DATA RECORDS START

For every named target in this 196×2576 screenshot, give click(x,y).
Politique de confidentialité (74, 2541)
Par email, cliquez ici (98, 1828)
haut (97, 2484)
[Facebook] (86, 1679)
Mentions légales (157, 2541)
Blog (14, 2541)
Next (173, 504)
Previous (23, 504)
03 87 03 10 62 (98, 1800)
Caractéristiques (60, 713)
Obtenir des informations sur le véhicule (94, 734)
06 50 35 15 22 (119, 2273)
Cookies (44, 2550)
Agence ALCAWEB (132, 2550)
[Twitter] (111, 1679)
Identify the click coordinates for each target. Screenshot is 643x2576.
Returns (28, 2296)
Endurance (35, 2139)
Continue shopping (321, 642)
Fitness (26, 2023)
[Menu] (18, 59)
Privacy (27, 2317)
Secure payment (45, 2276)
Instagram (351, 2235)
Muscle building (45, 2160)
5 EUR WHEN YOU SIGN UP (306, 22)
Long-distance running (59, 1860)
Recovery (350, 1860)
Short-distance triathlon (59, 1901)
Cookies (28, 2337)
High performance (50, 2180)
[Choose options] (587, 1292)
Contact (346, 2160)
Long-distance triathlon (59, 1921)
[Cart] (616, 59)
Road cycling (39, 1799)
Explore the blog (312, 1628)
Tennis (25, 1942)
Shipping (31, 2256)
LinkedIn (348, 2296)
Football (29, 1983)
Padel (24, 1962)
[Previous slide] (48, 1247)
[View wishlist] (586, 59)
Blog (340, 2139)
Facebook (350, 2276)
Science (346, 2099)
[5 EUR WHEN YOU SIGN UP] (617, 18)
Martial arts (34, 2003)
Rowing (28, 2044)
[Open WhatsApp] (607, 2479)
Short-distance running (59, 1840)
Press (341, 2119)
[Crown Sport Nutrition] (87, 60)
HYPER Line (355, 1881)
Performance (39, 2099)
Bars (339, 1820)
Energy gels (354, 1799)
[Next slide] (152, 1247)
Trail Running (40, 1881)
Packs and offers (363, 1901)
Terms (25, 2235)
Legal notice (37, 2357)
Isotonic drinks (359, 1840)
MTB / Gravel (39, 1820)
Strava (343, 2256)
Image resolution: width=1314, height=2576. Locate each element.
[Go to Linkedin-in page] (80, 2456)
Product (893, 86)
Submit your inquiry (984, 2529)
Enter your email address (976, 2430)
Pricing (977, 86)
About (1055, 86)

DATA RECORDS END

WHAT IS NEEDED ▸
All records shown above need to be written out again verbatim.

EXPECTED ANSWER ▸
For every named target in this 196×2576 screenshot, give click(x,y).
Politique de confidentialité (74, 2541)
Par email, cliquez ici (98, 1828)
haut (97, 2484)
[Facebook] (86, 1679)
Mentions légales (157, 2541)
Blog (14, 2541)
Next (173, 504)
Previous (23, 504)
03 87 03 10 62 (98, 1800)
Caractéristiques (60, 713)
Obtenir des informations sur le véhicule (94, 734)
06 50 35 15 22 (119, 2273)
Cookies (44, 2550)
Agence ALCAWEB (132, 2550)
[Twitter] (111, 1679)
Identify the click coordinates for each target. Screenshot is 643x2576.
Returns (28, 2296)
Endurance (35, 2139)
Continue shopping (321, 642)
Fitness (26, 2023)
[Menu] (18, 59)
Privacy (27, 2317)
Secure payment (45, 2276)
Instagram (351, 2235)
Muscle building (45, 2160)
5 EUR WHEN YOU SIGN UP (306, 22)
Long-distance running (59, 1860)
Recovery (350, 1860)
Short-distance triathlon (59, 1901)
Cookies (28, 2337)
High performance (50, 2180)
[Choose options] (587, 1292)
Contact (346, 2160)
Long-distance triathlon (59, 1921)
[Cart] (616, 59)
Road cycling (39, 1799)
Explore the blog (312, 1628)
Tennis (25, 1942)
Shipping (31, 2256)
LinkedIn (348, 2296)
Football (29, 1983)
Padel (24, 1962)
[Previous slide] (48, 1247)
[View wishlist] (586, 59)
Blog (340, 2139)
Facebook (350, 2276)
Science (346, 2099)
[5 EUR WHEN YOU SIGN UP] (617, 18)
Martial arts (34, 2003)
Rowing (28, 2044)
[Open WhatsApp] (607, 2479)
Short-distance running (59, 1840)
Press (341, 2119)
[Crown Sport Nutrition] (87, 60)
HYPER Line (355, 1881)
Performance (39, 2099)
Bars (339, 1820)
Energy gels (354, 1799)
[Next slide] (152, 1247)
Trail Running (40, 1881)
Packs and offers (363, 1901)
Terms (25, 2235)
Legal notice (37, 2357)
Isotonic drinks (359, 1840)
MTB / Gravel (39, 1820)
Strava (343, 2256)
Image resolution: width=1314, height=2576. Locate each element.
[Go to Linkedin-in page] (80, 2456)
Product (893, 86)
Submit your inquiry (984, 2529)
Enter your email address (976, 2430)
Pricing (977, 86)
About (1055, 86)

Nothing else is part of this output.